To make things worse, it’s in this Chapter that it becomes very easy to mess a puzzle up to the point of it being unsolvable, which means you’re forced to premeditate your actions like you’re Ted Bundy (appropriate, since it made me want to murder someone too). Seriously, there’s a level with not one but TWO Tookees that almost had me committed (to a hospital or suicide, you pick). 

I’d be so close to clearing the level when one small mistake and whoop, gotta restart. I’d rather not divulge the number of times I had to restart each level, each click of the restart button like another right hook on my ego (stop! stop! it’s already dead!). At a certain point, I just couldn’t handle another restart so I kept pausing the game to carefully plan my next 2 seconds of gameplay before I paused again. 

So I admit, I pulled a classic gaming journalist move and not only made use of the accessibility options but even looked up some of the puzzles just to know how it could possibly be done. In my opinion, the difficulty spike in Chapter 4 is honestly unreasonable to ask of anyone but the hardest-core of puzzle enthusiasts, and if this game didn’t have the accessibility options it does, I guarantee 99% of players wouldn’t ever beat it. 

Thankfully, once you beat this hellhole of a Chapter, you’re rewarded with an extremely fun series of fast-paced levels in Chapter 5, which I got the most fun out of. These levels focus more on speed and thinking on the fly than actual brainpower, which worked great for me (although there was one level I had to turn invincibility on for since I’d forgotten a previously introduced mechanic. Hint: portals momentum). 

The best part of the whole game that even made it worth suffering through Chapter 4 happens in Chapter 5, which I won’t spoil for you. It’s something I was hoping they’d do but didn’t really expect them to be that ambitious, but props to them, they did, and they pulled it off perfectly! 

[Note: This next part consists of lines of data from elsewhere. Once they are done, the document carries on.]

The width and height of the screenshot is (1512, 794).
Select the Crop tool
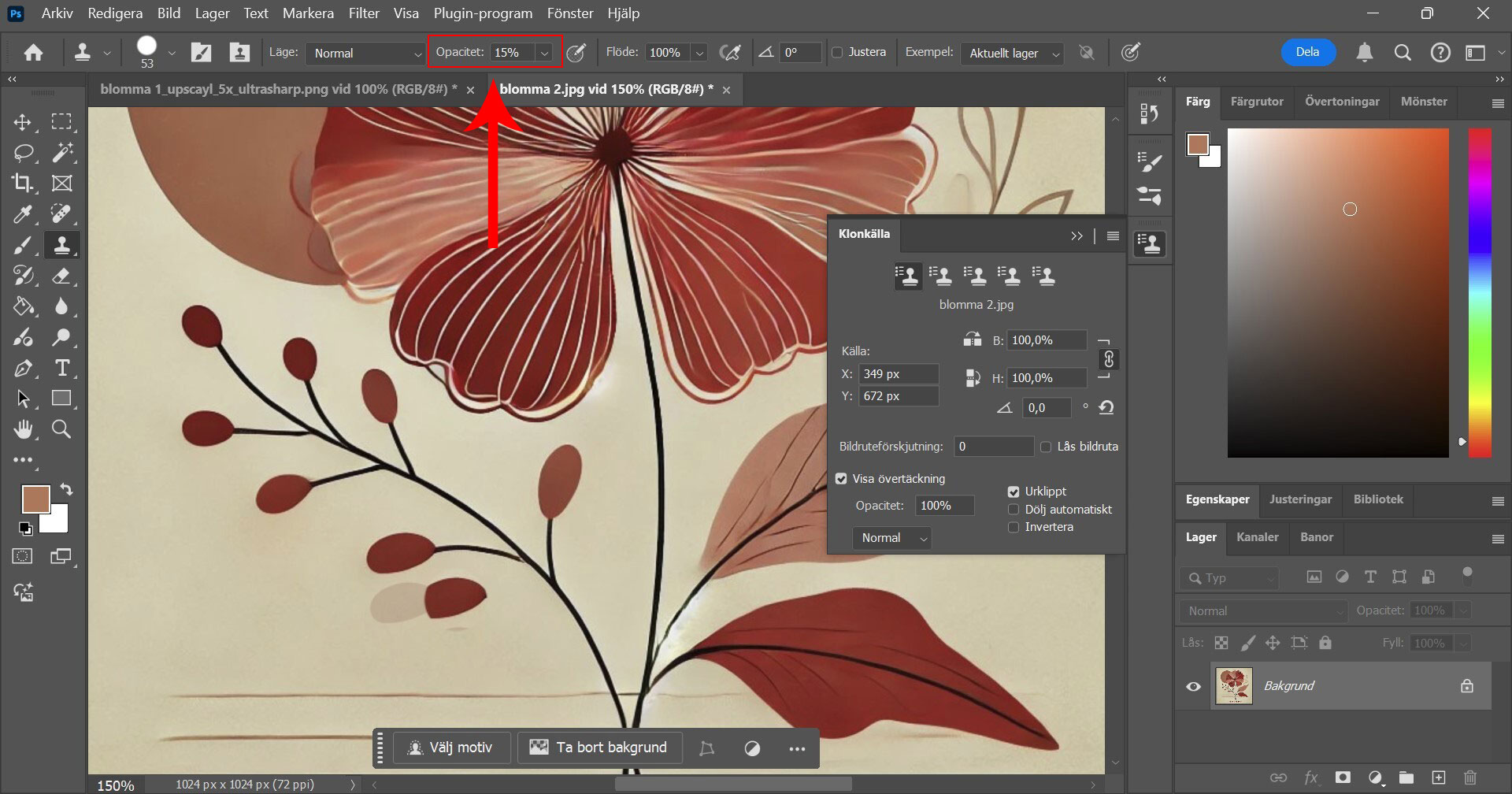[23, 183]
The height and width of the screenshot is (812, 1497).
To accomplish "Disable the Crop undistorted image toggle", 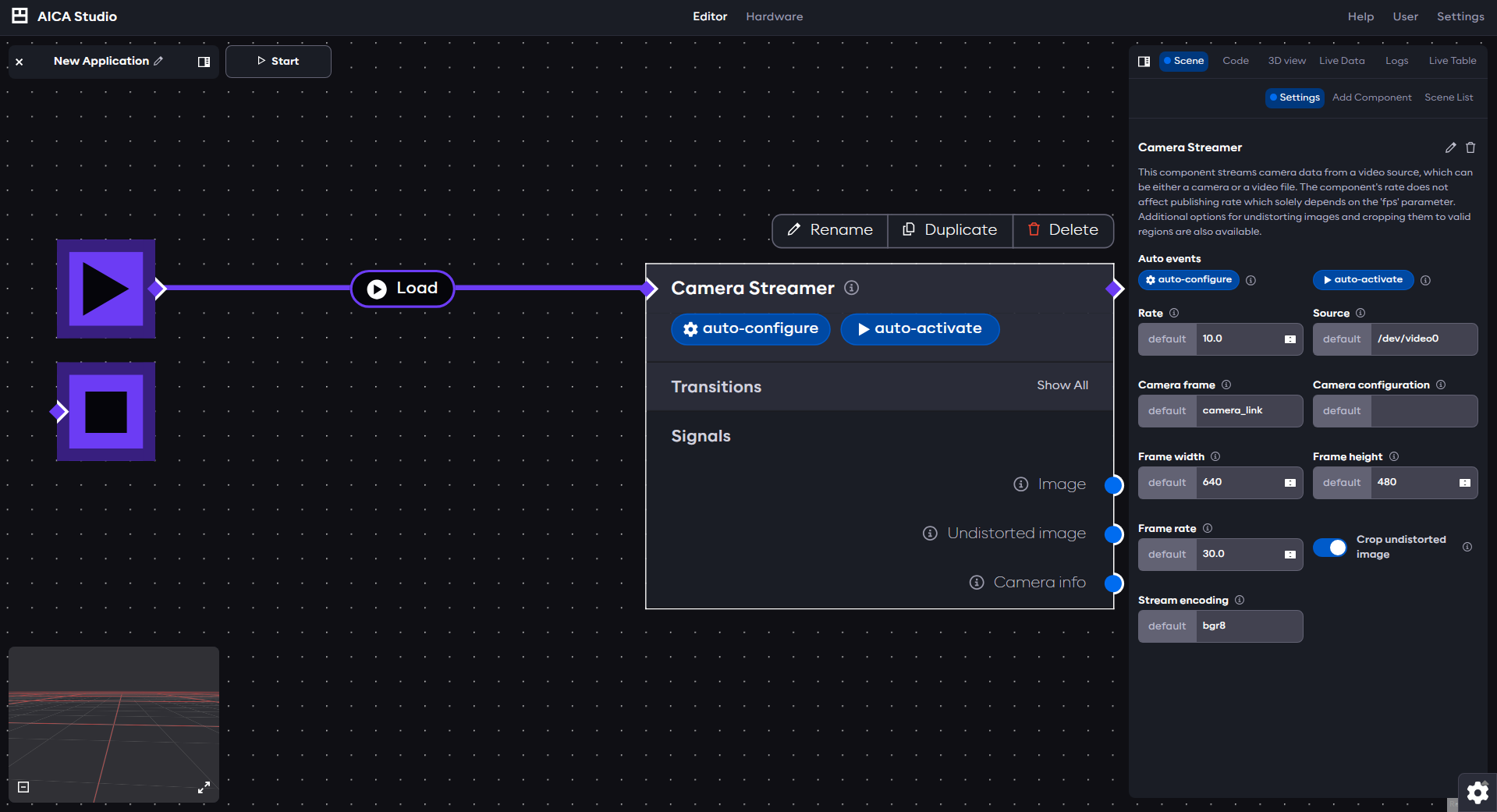I will (x=1330, y=548).
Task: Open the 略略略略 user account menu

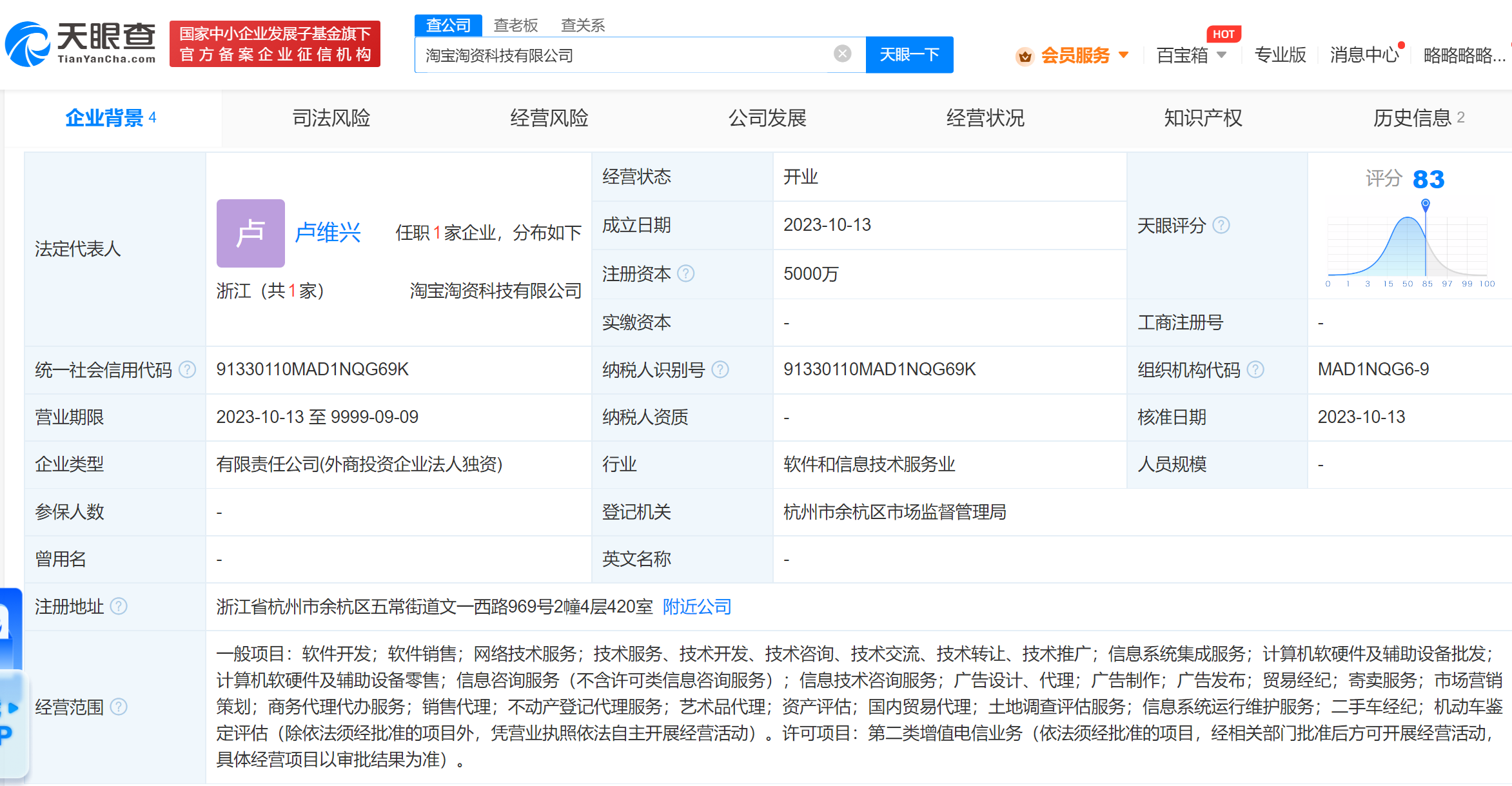Action: click(1464, 55)
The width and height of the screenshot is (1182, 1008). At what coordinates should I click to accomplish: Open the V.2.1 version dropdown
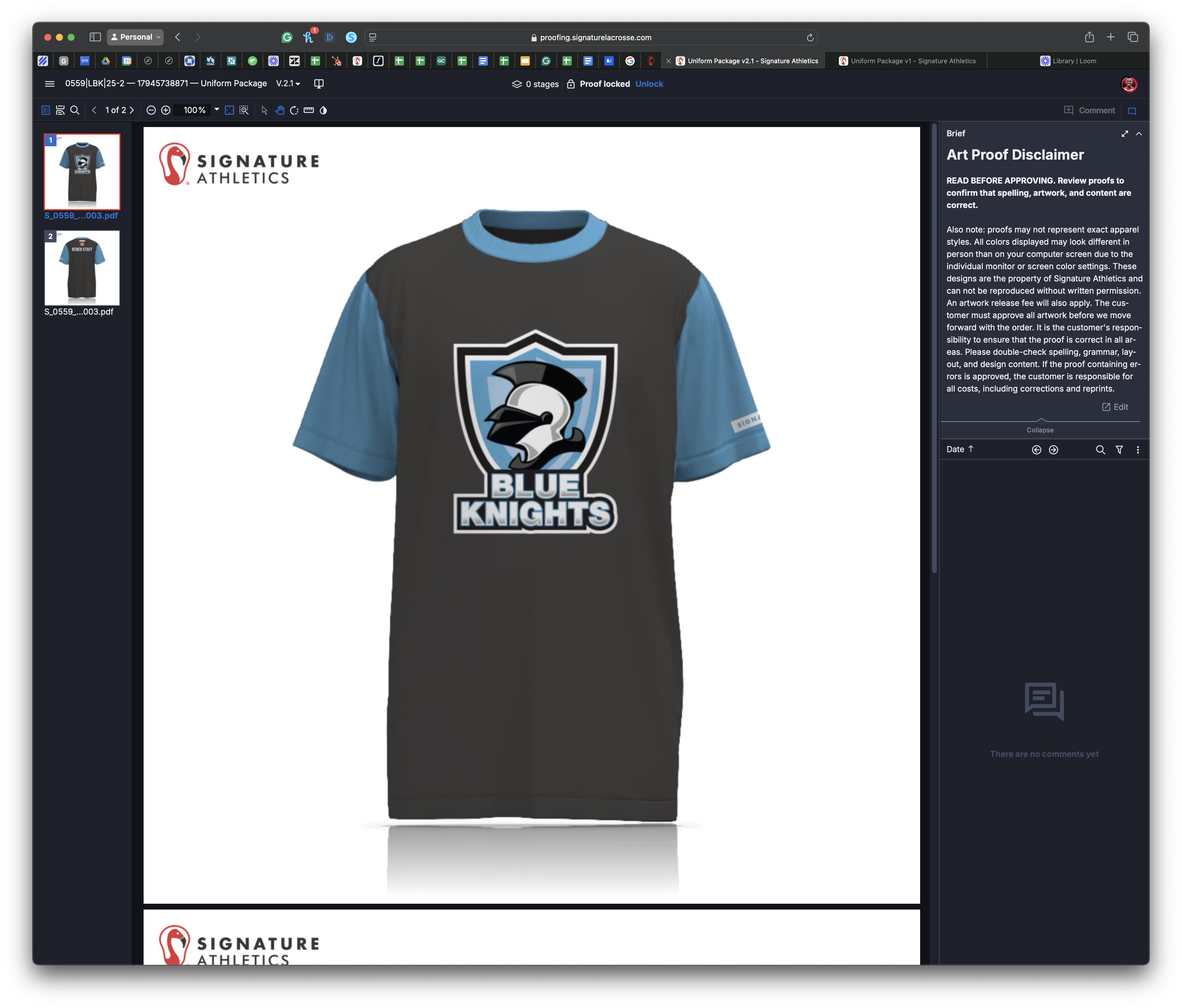(288, 83)
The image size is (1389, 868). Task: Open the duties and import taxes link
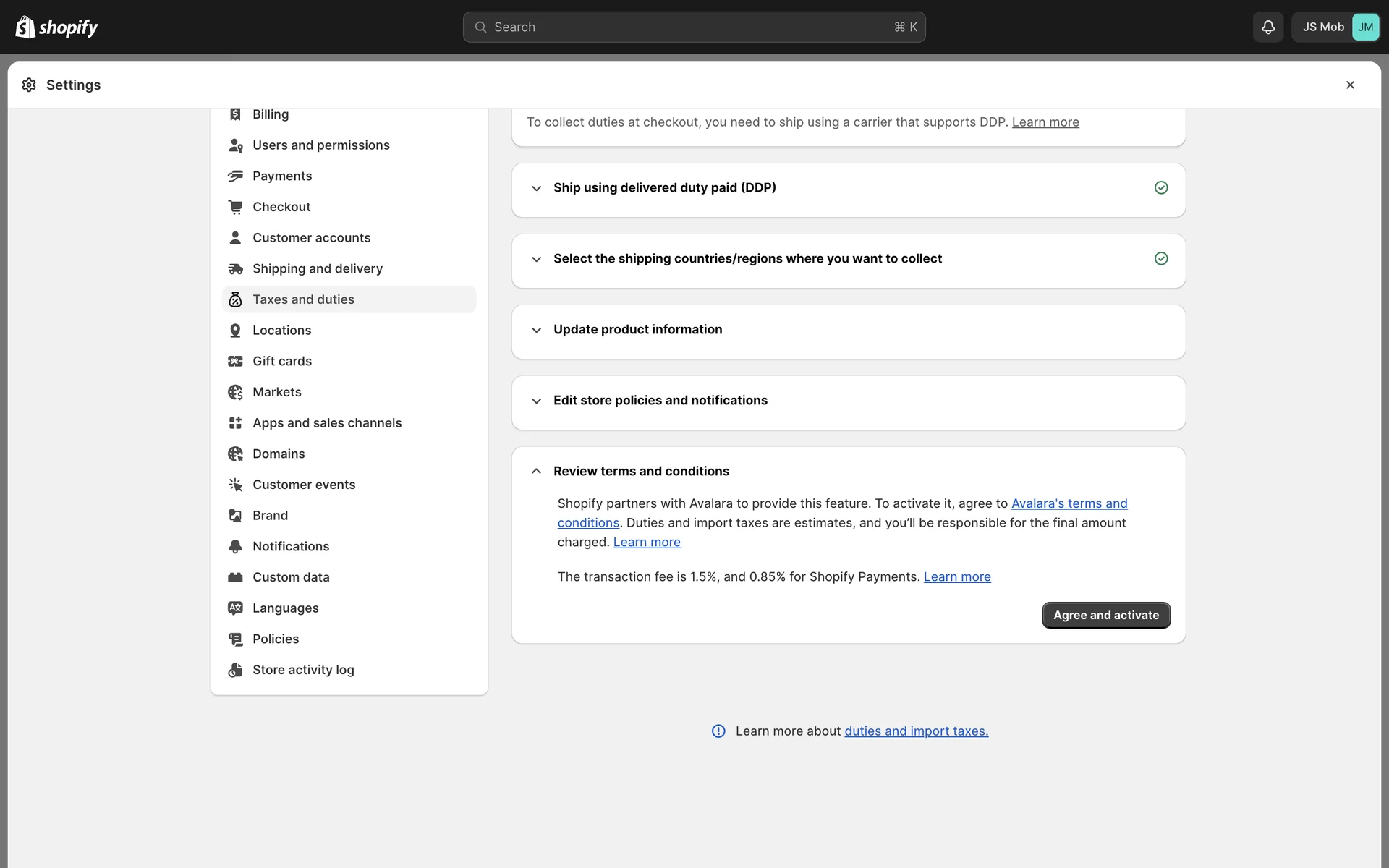coord(916,731)
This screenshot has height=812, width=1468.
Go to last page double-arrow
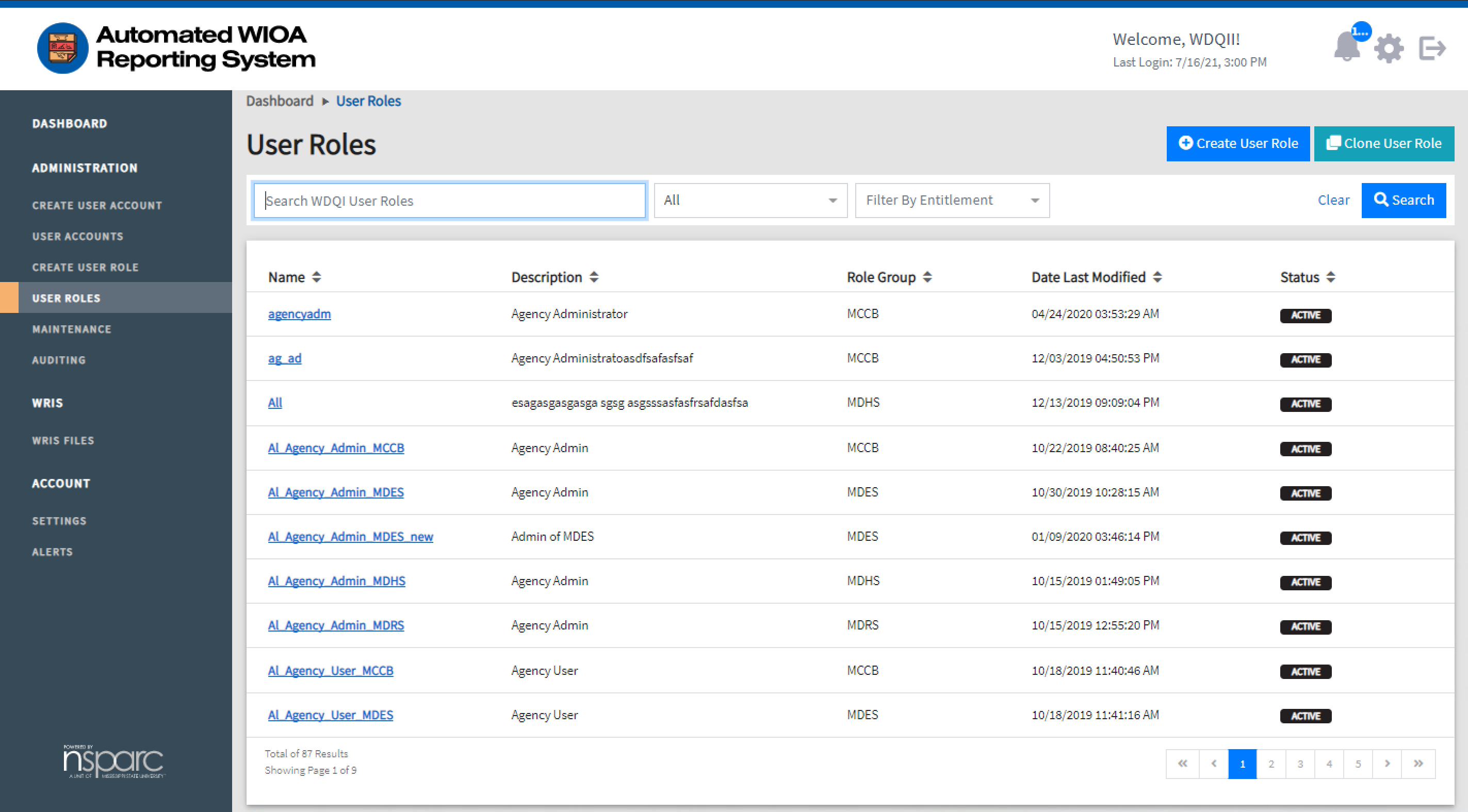[1418, 764]
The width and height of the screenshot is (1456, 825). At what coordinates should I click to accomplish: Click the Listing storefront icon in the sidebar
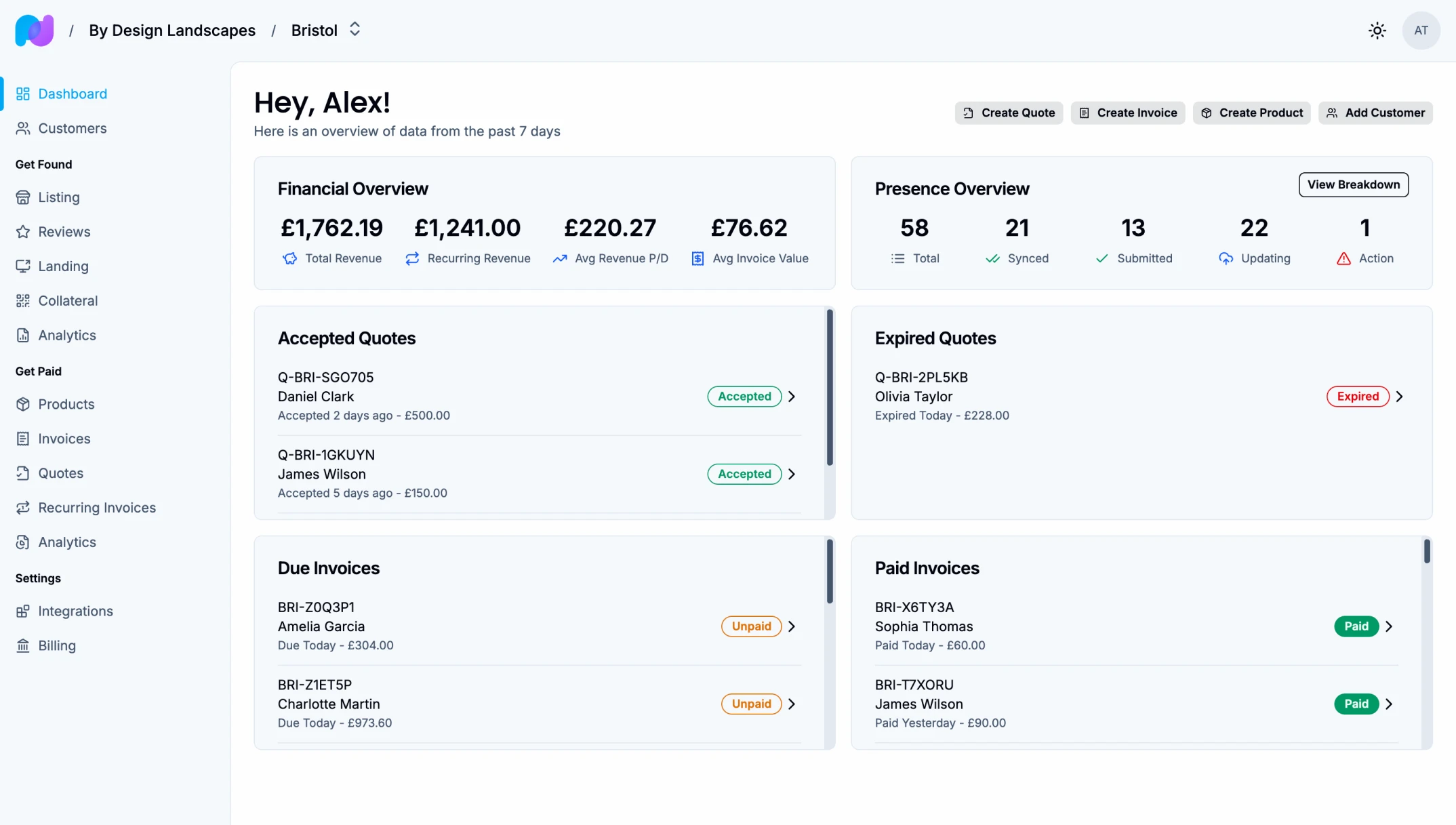pos(23,197)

All in all, you’re looking at 7-10 hours of playtime depending on your puzzle-solving skills, plus an extra few hours if you want to do the extra content (hint: beetles) which I was honestly too mentally exhausted to bother with. 

Real Talk 

Despite being marred by an unholy difficulty spike that could’ve probably been fixed by some more time in the playtesting phase, Toodee and Topdee is a unique, extremely innovative puzzle-platformer that pushes the envelope forward in its field with some truly groundbreaking ideas.  The puzzle genre and I have had our differences for sure (mostly in IQ) but I’m glad to say, with a little (a lot) of help from the accessibility options, we were able to come to a happy resolution and establish mutual respect in Toodee and Topdee. 

I highly recommend it to casual and hardcore puzzle fans alike, just don’t be afraid of changing the difficulty options, and maybe take a friend with you to share the frustration.